*** TEXT FOR ANALYSIS
Thom's Link Emporium - 0011 - 3 April 2022

Links

* Music producer Steve Albini writes to Nirvana to lay down the ground rules for recording In Utero. Contains such gems as:

I do not consider recording and mixing to be unrelated tasks which can be performed by specialists with no continuous involvement. 99 percent of the sound of a record should be established while the basic take is recorded. Your experiences are specific to your records; but in my experience, remixing has never solved any problems that actually existed, only imaginary ones. I do not like remixing other engineer's recordings, and I do not like recording things for somebody else to remix. I have never been satisfied with either version of that methodology. Remixing is for talentless pussies who don't know how to tune a drum or point a microphone.

Previously, Albini wrote an essay ripping apart the music industry of the time.
******
*** DATASET EXTRACT
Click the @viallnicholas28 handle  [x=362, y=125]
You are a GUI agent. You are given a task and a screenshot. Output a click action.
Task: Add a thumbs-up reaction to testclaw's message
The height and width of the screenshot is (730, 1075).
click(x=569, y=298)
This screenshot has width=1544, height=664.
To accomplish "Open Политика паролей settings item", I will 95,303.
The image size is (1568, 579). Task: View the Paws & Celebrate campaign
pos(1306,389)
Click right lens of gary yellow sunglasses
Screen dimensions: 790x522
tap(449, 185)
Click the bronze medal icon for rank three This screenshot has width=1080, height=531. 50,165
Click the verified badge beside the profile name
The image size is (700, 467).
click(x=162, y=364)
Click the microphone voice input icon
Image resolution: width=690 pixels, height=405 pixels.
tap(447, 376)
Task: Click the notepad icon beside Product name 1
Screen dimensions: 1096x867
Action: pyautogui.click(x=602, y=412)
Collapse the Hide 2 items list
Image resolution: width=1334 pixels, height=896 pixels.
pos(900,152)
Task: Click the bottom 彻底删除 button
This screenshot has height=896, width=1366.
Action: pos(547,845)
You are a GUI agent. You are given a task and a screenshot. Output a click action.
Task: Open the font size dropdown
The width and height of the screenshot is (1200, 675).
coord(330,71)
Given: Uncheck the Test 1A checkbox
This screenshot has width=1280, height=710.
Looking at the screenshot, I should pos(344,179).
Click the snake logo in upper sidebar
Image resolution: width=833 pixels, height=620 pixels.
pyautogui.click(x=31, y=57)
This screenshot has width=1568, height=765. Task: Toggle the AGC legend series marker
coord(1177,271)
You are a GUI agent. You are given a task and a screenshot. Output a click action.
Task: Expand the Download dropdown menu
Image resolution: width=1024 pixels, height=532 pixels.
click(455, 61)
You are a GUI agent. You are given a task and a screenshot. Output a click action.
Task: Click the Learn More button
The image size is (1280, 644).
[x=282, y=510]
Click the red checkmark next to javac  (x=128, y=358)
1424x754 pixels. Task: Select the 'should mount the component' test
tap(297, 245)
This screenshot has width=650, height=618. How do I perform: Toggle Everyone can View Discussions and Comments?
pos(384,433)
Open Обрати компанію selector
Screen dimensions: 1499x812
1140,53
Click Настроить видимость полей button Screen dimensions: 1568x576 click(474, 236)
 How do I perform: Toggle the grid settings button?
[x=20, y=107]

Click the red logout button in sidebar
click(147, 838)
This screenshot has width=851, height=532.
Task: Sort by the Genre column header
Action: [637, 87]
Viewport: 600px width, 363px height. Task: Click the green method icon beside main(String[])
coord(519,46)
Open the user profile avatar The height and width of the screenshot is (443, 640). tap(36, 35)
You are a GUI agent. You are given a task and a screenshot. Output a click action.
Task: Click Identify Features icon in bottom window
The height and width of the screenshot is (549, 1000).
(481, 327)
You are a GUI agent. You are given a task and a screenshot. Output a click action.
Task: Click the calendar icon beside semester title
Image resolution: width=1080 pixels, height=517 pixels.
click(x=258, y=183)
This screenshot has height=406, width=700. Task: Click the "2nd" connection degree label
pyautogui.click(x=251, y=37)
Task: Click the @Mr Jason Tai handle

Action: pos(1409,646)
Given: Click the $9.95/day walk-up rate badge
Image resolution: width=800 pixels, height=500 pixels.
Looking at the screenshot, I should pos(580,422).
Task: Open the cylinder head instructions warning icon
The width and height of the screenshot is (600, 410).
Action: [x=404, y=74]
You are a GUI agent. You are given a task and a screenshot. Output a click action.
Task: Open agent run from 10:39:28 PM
******
WHAT YOU NEED TO DO
Pick up the link roundup about the Steve Albini letter and essay after its last sentence and continue writing it. The dataset entries have no connection to the link roundup.

RESPONSE FOR THIS EXERCISE
To understand why everyone was bemoaning the imminent Oscars takes last night, first, we have to define what Twitter is in 2022. It’s a fandom app for current events. The users on there don’t have anything in common other than an increasingly pathological need to consume either news as content or content as news. Which can get kind of dark, like when a pandemic starts or an actual war breaks out. But an awards show is the perfect kind thing to bring every pocket of Twitter user out of the woodwork. It’s essentially the school assembly that all the app’s different insane cliques have to attend. And then they use it to project whatever weird fixation they have on the rest of the platform’s users.

Highly stylized musical laments were acceptable—for example, songs representing the weeping of Mary at the cross of Jesus, or a planctus for the funeral of monarch or noble, especially if it were sung in Latin. But the actual melodic keening at the death of a peasant or artisan was repeatedly criticized, sometimes even prohibited, during the entire medieval era. In text after text from leading authorities—John Chrysostom, Jerome, Augustine—these intense expressions of grief were singled out for attack.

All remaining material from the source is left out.